----- MATERIAL PROVIDED
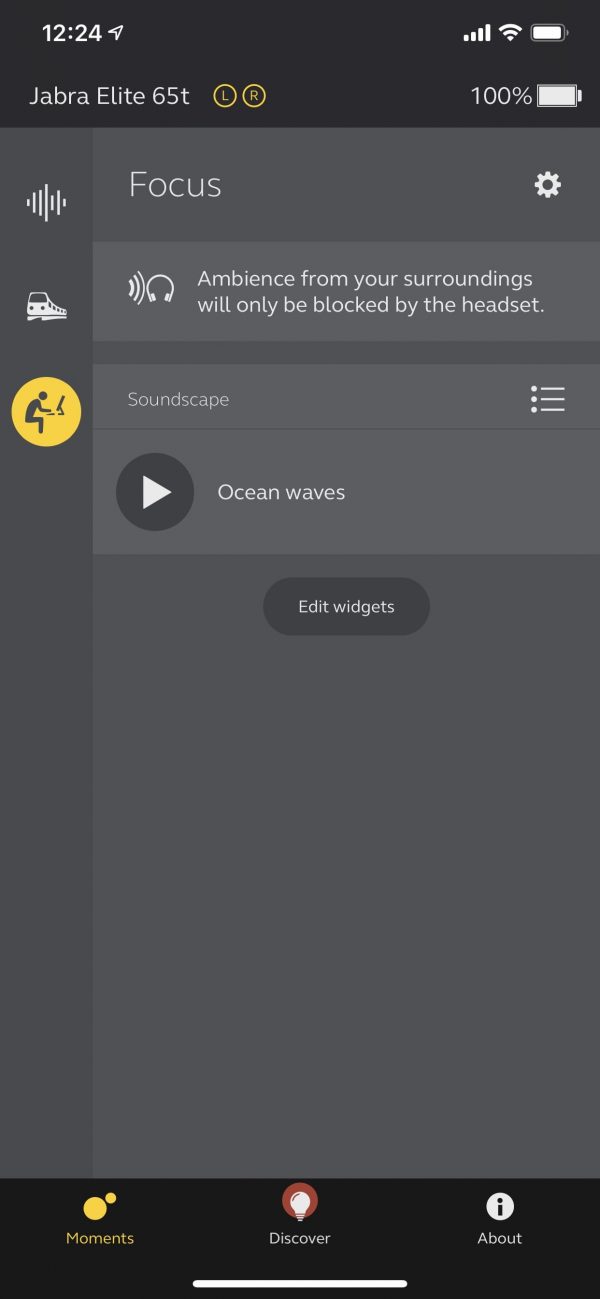
Task: Switch to the Commute train moment
Action: click(x=46, y=306)
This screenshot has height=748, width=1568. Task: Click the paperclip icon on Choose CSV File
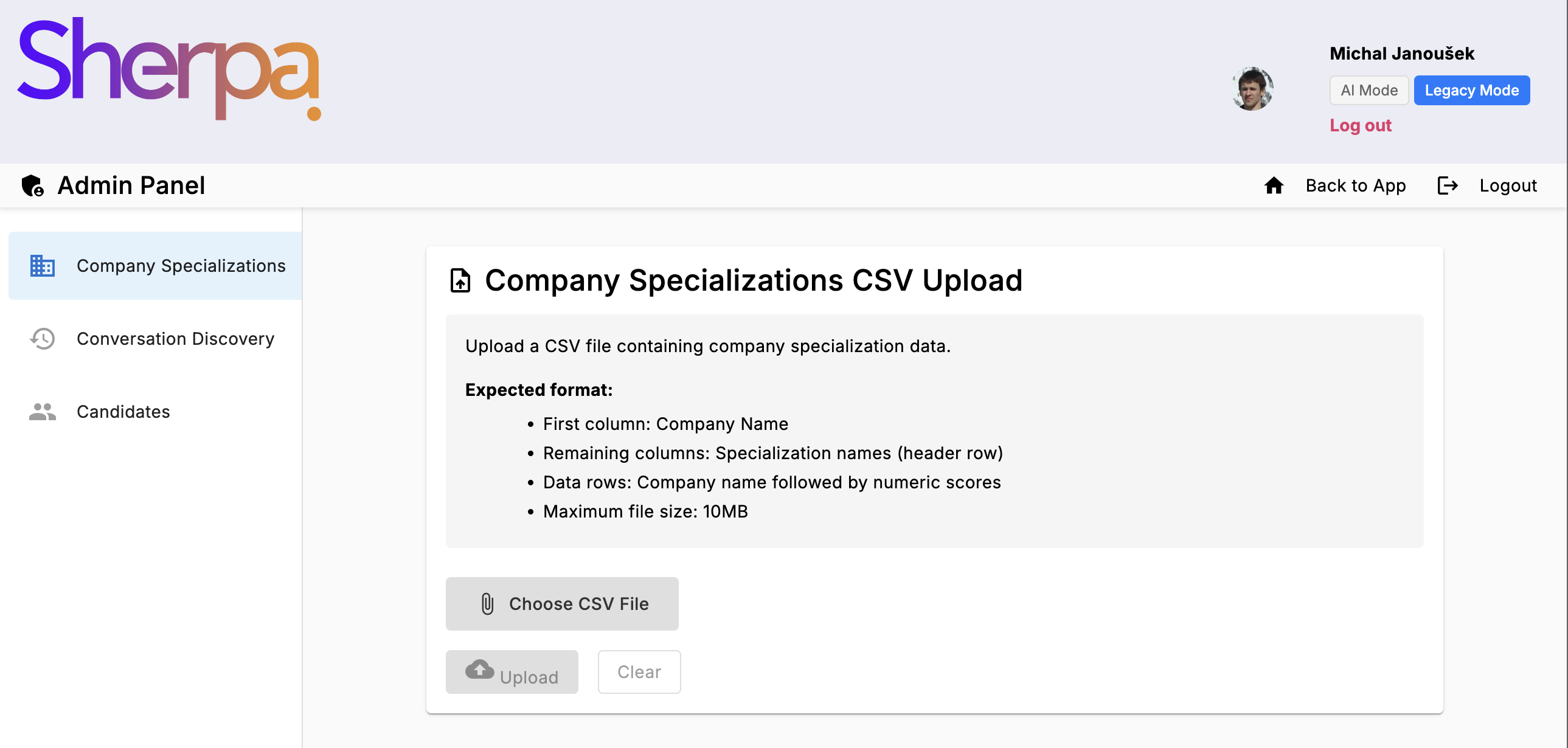point(487,604)
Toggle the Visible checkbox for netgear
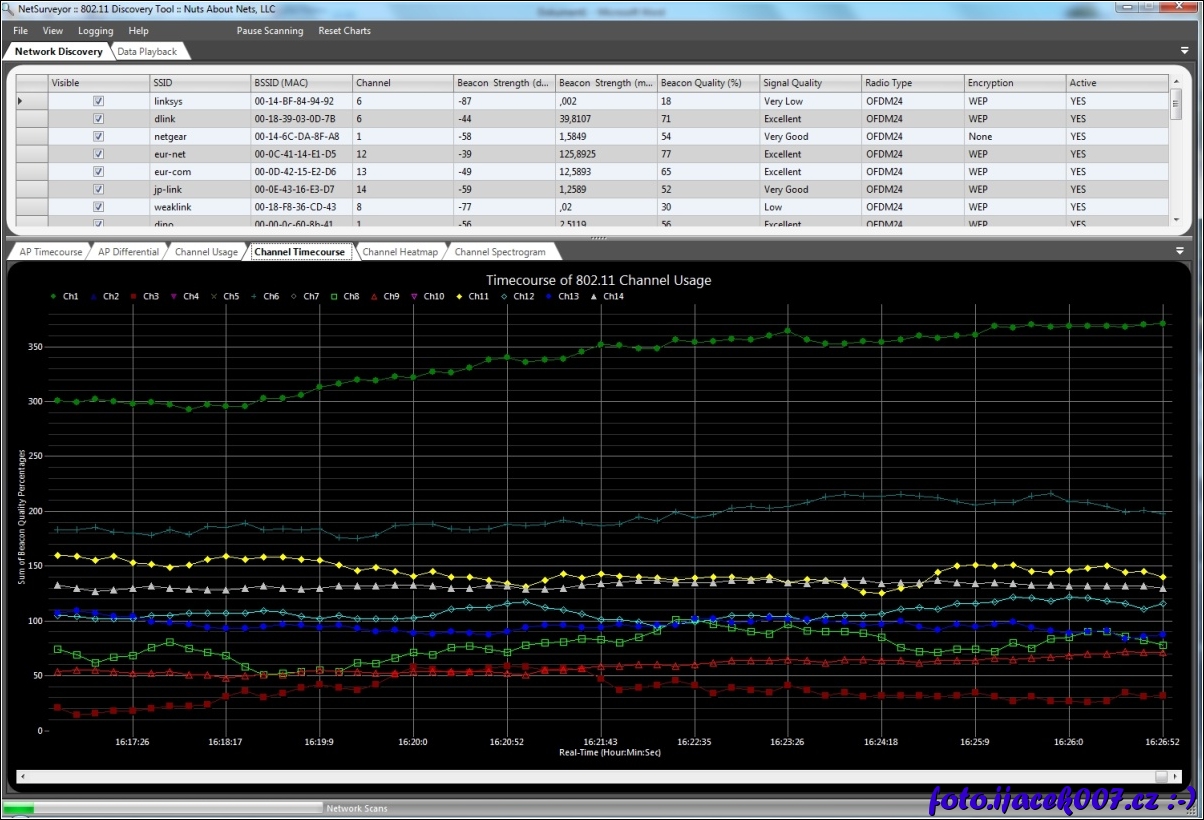 click(98, 136)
----------
In the records above, find the line that contains "This screenshot has", then write it out along with every line after it, exactly, through the last one. Leave the pictures out.

This screenshot has height=748, width=1568. Task: Click the paperclip icon on Choose CSV File
point(487,604)
Toggle the Visible checkbox for netgear
 click(98, 136)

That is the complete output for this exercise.